Dans le cadre de cette étude majeure, s’étant étalée sur deux ans et ayant été financée par l’organisme de bienfaisance British Heart Foundation, les chercheurs britanniques ont suivi 114 fumeurs réguliers, fumant au minimum 15 cigarettes par jour depuis au moins deux ans. Les sujets étaient répartis en trois groupes pour une durée d’un mois, et subissaient des tests évaluant leur fonction cardiovasculaire au début et à l’issue de l’expérience. Le premier groupe s’en tenait exclusivement aux cigarettes traditionnelles, le second aux e-cigarettes avec un liquide contenant de la nicotine, et le troisième aux cigarettes électroniques avec un e-liquide sans nicotine.

Les résultats ont montré que les fumeurs cantonnés aux cigarettes électroniques, qu’elles contiennent ou non de la nicotine, avaient vu leur fonction endothéliale, définissant la facilité avec laquelle le sang circule dans le corps, s’améliorer de façon significative.

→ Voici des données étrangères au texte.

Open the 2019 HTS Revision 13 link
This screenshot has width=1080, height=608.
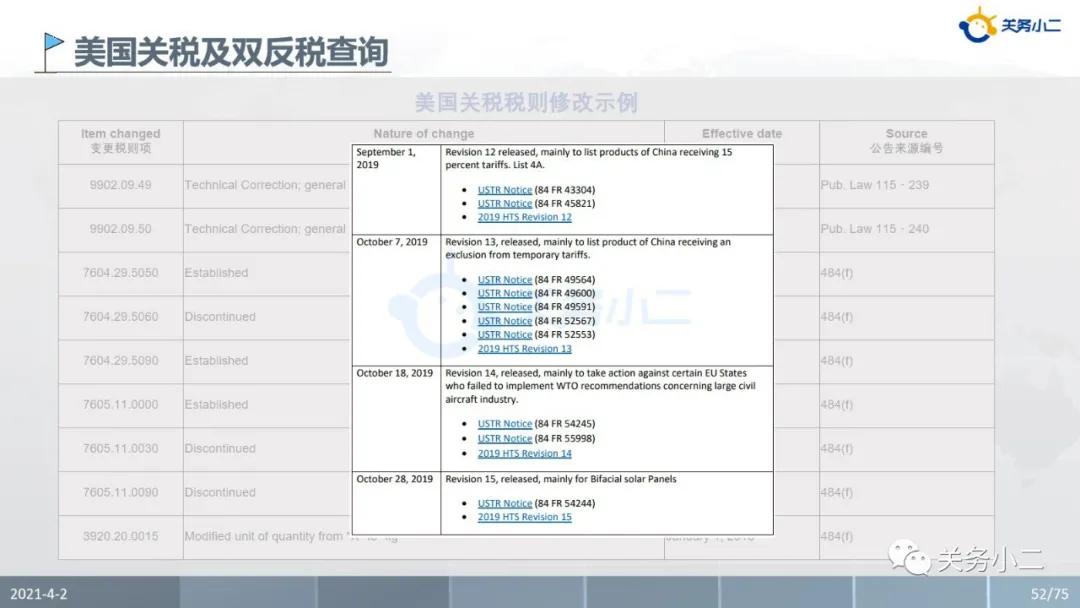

— Andrey_Popov / Shutterstock.com

Les cigarettes électroniques moins nocives que le tabac, mais pas sans danger

Publiés dans le Journal of the American College of Cardiology, ces résultats ne manqueront pas d’alimenter le débat concernant les risques et les avantages potentiels de la cigarette électronique qui ne cesse de défrayer la chronique ces derniers mois aux États-Unis, où plus de 2 000 cas de maladies pulmonaires et une quarantaine de décès liés au vapotage ont été enregistrés. L’utilisation de e-liquides contrefaits contenant du THC et de l’acétate de vitamine E, utilisé comme agent de coupe, en serait vraisemblablement responsable. Mais selon les experts européens, ces maladies liées au vapotage constituent « un phénomène propre aux États-Unis », en l’absence d’épidémies similaires recensées ailleurs dans le monde.

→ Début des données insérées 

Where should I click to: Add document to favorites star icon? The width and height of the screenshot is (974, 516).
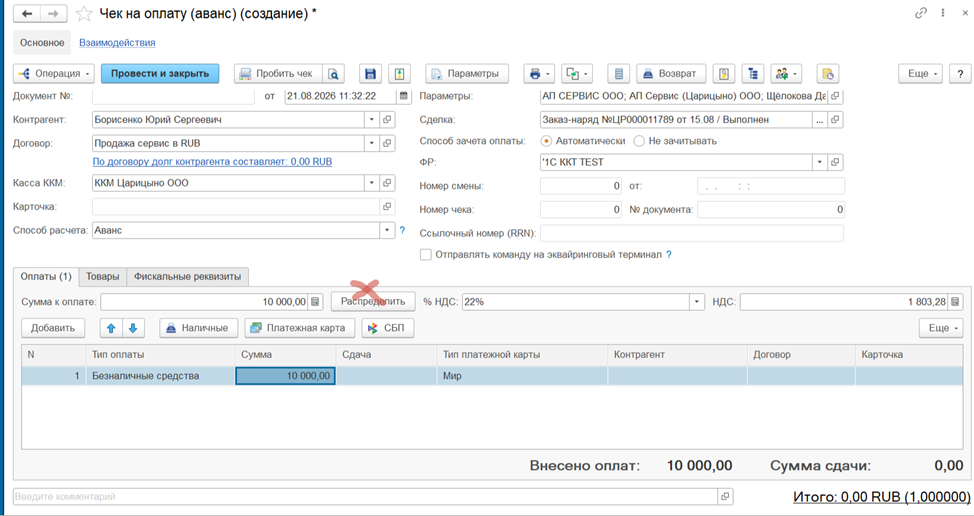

Les chercheurs ont toutefois souligné que l’étude se penchait spécifiquement sur les bénéfices du vapotage par rapport à la cigarette classique, à l’origine de différents cancers et augmentant considérablement le risque d’accidents vasculaires cérébraux mortels, de crises cardiaques et de nombreuses autres maladies cardiovasculaires, chez les fumeurs réguliers. « Il est crucial de souligner que les cigarettes électroniques ne sont pas sans danger, mais moins nocives que le tabac pour tout ce qui a trait à la santé cardiovasculaire. Elles ne doivent en aucun cas être considérées comme des dispositifs inoffensifs pouvant être utilisés par les non-fumeurs ou les adolescents », a précisé George.

On rappelle que le tabagisme, actif comme passif, constitue un véritable problème de santé publique en France, où il tue chaque année plus de 78 000 personnes, parmi lesquelles 59 000 sont des hommes et 19 000 des femmes.